Ropa para proteger la piel 

 [27 de julio de 2016 | No hay Comentarios ] Victoria Carmona Facebook LinkedIn Twitter Hootsuite Email Addthis

La ropa es una de las medidas para mantener los rayos ultravioletas lejos de la piel, pero no sirve cualquier tipo de prenda. La protección solar depende de una serie de características, como el tejido, el tipo de fibra o el grosor y la densidad las que le confieren mayor o menor grado de protección. 

Victoria Carmona

Entre estas son claves en la indumentaria el entramado del tejido (cuanto más apretado, menos pasan los rayos ultravioletas), el tipo de fibra (la mejor opción son las fibras sintéticas o semi sintéticas, como el poliéster y el rayón, y las satinadas), el grosor y la densidad (a más grosor, menos espacio para dejar paso libre) y el color (cuanto más oscuro sea el color, más absorbe rayos ultravioletas y confieren mayor protección).

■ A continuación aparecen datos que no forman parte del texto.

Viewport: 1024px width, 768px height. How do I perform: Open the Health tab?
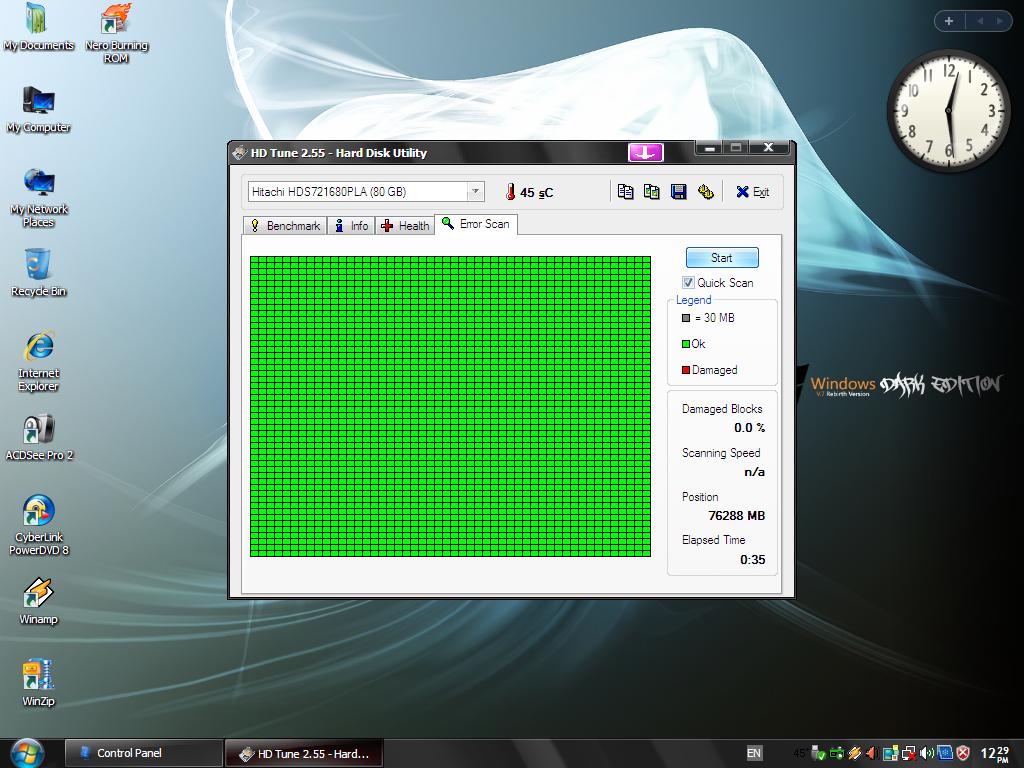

Ropa con factor de protección solar

Además de la ropa habitual, desde hace unos años hay, sobre todo en tiendas de ropa deportiva, prendas que se publicitan con protección solar, pero hay que examinarlas bien cuando se adquieran, teniendo en cuenta qué factor de protección ultravioleta tiene la prenda (FPU o UPF). Este factor señala la capacidad para frenar el paso de los rayos ultravioletas, sea por el tipo del material usado en su confección o por otros procesos industriales que le otorgan tal característica. Es decir, el FPU sería lo que el índice o factor de protección solar en una crema foto protectora.

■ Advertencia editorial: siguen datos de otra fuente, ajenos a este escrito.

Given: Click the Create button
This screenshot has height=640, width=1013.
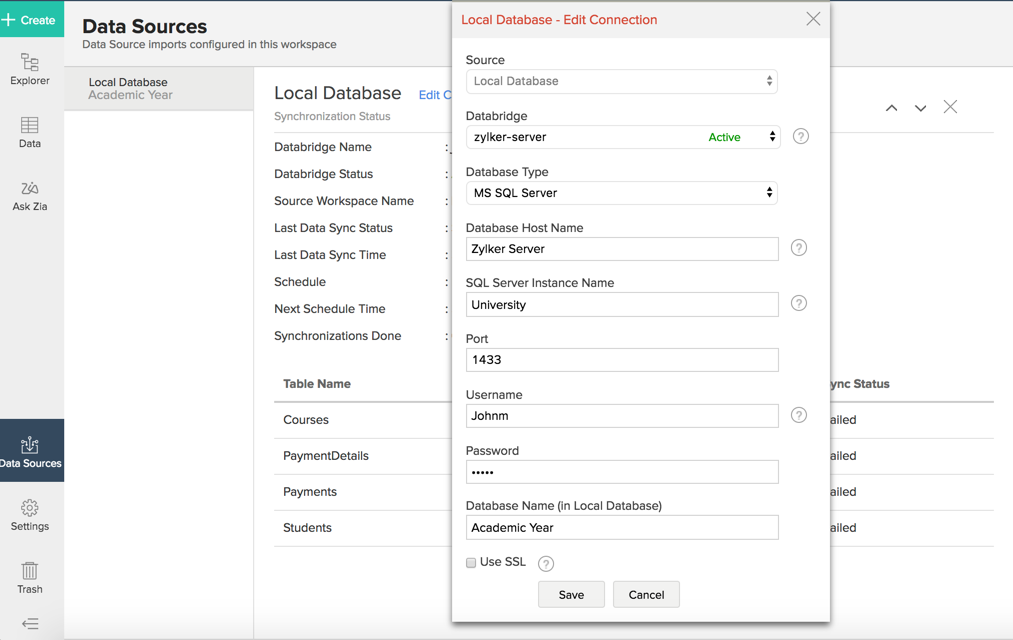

No obstante, antes de comercializar ropa con este distintivo, los textiles deben pasar determinados controles para garantizar su idoneidad y para que se puedan colocar las etiquetas respectivas con los logos UPF y el rango de protección obtenido (20, 30, 50+).

Hoy por hoy, la mayor capacidad de protección la aporta el UPF 50+. Esto significa que el textil usado protege la piel que cubre hasta el 97% contra los UVA y los UVB. Sin embargo, para que la prenda mantenga estas características a lo largo del tiempo es necesario tomar una serie de medidas: aclararlas tras su uso, lavarlas a mano con detergentes suaves, no enrollarlas, secarlas a la sombra y no plancharlas.